Néanmoins, les auteurs français pointaient des problèmes éthiques liés à des préoccupations médicales autour du risque d’humanisation de l’animal : celui lié à la dissémination des cellules iPS dans le cerveau de l’animal, ce qui pourrait altérer sa cognition au risque de voir se développer une forme de pensée ou de conscience analogue à celle de l’homme, l’apparition de caractères extérieurs (mains, pieds, visage) ressemblant à ceux d’un humain et la crainte d’une production de gamètes humains chez l’animal.

Dans un premier temps, l’équipe de Hiromitsu Nakauchi entend se limiter pendant deux années à surveiller le développement postnatal des embryons de rongeurs, rats et souris, et ultérieurement de porcs, ce qui nécessitera une nouvelle autorisation. Les chercheurs japonais examineront notamment le cerveau des rongeurs chimériques, passé certains stades de développement. Ils ont annoncé se fixer un seuil : s’ils détectent un taux de cellules humaines supérieur à 30 % dans le cerveau des animaux, ils interrompront l’étude.

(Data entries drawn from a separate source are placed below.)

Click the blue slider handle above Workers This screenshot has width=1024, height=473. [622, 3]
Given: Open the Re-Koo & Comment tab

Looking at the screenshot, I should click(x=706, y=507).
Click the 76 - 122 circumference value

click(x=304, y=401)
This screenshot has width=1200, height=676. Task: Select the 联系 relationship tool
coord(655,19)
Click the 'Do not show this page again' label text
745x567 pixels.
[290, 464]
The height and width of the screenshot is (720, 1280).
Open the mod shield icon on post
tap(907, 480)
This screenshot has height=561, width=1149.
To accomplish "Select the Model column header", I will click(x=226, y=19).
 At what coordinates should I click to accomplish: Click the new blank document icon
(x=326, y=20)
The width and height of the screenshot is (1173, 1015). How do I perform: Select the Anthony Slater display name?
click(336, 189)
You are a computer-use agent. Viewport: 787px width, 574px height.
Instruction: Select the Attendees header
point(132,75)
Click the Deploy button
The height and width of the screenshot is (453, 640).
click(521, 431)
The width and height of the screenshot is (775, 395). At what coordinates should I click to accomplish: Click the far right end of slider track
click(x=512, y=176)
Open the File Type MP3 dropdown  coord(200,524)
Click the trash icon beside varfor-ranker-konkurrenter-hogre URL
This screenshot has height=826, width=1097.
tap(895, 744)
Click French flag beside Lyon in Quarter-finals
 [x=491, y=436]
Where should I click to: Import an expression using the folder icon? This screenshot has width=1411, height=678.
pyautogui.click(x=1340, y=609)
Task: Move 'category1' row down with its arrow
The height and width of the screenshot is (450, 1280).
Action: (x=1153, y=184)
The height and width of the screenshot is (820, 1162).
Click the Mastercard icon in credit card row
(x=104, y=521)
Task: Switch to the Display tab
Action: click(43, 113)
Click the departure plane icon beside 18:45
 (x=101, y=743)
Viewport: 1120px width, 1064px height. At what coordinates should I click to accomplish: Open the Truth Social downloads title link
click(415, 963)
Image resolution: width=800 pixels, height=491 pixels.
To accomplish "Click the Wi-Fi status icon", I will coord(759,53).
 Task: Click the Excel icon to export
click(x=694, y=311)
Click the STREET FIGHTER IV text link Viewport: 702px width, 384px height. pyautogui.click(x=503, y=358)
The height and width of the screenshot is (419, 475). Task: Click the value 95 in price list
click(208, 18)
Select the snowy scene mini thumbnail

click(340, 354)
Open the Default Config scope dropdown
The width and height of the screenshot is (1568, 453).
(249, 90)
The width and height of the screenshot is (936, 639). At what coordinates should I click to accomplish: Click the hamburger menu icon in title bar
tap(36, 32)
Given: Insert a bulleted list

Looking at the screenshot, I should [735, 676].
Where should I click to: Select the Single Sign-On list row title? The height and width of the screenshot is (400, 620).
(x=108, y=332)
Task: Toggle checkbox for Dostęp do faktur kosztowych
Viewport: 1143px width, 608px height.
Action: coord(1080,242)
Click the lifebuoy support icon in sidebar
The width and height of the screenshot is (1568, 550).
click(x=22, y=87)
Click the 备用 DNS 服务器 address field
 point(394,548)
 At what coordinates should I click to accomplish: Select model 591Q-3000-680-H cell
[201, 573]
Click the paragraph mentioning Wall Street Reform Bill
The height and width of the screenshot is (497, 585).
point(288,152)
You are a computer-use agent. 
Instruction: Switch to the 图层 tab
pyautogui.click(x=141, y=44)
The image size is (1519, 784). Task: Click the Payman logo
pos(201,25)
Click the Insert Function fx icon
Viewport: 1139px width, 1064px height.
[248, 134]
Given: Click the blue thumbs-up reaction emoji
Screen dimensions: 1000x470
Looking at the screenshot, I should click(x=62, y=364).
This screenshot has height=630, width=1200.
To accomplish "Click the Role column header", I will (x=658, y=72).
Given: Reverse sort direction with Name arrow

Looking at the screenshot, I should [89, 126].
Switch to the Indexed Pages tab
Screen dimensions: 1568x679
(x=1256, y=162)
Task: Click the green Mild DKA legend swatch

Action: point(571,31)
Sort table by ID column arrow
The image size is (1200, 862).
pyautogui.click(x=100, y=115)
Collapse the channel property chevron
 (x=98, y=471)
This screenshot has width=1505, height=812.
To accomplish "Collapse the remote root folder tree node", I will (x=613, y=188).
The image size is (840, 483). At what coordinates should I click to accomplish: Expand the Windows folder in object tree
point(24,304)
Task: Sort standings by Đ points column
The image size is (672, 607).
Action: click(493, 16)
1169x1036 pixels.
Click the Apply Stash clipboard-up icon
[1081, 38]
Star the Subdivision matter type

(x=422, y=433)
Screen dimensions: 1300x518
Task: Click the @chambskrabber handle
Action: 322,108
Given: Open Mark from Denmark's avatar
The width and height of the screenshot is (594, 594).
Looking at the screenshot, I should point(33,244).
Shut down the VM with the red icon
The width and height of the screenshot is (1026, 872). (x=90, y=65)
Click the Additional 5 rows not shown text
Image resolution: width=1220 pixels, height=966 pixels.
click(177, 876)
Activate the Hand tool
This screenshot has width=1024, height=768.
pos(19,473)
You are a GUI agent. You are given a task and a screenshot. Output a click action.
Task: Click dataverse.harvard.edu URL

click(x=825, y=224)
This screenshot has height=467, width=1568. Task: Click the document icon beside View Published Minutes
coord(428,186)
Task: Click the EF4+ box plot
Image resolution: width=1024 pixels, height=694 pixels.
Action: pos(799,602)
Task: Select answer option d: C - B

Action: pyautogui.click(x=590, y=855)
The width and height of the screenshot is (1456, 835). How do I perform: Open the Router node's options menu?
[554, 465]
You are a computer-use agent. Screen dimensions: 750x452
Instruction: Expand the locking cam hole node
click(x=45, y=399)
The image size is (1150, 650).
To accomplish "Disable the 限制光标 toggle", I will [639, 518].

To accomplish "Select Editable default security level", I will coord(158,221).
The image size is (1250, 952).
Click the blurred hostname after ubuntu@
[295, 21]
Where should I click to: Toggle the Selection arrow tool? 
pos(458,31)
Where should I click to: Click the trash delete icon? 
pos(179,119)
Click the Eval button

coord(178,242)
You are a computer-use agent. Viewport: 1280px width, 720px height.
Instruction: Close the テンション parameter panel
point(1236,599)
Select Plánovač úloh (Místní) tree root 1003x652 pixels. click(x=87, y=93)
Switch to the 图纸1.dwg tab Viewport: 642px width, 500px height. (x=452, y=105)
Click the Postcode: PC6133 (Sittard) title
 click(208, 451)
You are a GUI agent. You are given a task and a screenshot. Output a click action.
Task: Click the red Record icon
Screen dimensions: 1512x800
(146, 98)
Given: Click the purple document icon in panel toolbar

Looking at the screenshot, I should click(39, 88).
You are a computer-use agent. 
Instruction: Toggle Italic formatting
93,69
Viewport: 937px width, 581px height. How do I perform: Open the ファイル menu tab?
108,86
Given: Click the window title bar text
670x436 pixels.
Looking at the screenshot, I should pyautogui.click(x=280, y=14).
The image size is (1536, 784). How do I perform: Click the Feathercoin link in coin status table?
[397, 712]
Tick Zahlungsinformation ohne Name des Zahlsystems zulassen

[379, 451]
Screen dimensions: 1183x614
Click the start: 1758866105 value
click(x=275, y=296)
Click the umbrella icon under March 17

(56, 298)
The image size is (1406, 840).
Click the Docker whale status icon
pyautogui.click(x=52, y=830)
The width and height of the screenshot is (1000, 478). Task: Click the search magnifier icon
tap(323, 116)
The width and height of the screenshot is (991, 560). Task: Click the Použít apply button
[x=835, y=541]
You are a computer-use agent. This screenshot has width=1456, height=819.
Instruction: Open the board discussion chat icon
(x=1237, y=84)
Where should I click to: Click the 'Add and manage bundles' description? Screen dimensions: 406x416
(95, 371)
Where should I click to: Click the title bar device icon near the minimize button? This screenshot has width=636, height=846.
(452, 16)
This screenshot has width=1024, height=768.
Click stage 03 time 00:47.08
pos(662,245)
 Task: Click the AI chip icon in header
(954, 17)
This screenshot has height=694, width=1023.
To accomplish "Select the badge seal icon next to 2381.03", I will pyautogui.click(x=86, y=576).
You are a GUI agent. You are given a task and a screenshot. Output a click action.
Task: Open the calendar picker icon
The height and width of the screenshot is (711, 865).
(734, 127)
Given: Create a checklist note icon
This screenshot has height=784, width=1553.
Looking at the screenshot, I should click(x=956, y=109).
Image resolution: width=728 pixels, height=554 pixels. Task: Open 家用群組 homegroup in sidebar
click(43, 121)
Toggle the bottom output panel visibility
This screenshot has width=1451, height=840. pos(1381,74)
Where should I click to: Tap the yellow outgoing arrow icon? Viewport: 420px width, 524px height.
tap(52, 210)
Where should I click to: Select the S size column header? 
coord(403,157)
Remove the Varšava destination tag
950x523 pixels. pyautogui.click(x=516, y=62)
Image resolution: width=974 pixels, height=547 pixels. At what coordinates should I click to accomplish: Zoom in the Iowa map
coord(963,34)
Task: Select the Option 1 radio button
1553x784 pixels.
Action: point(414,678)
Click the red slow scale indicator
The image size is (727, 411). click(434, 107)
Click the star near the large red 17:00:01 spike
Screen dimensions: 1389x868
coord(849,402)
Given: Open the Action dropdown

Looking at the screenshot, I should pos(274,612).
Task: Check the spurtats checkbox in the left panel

En France, la création d’embryonshumains chimériques est interdite. L’Allemagne interdit la combinaison d’un embryon humain et de cellules animales, mais pas l’introduction de cellules humaines dans un embryon animal. La législation du Royaume-Uni, amendée en 2008, n’interdit pas la création d’animaux chimériques ayant reçu une greffe de cellules embryonnaires humaines. Aux États-Unis, les lois fédérales n’abordent pas le sujet, mais les autorités médicales recommandent de ne pas introduire des cellules souches humaines chez des embryons de primates et que les chimères humain-animal ne se reproduisent pas.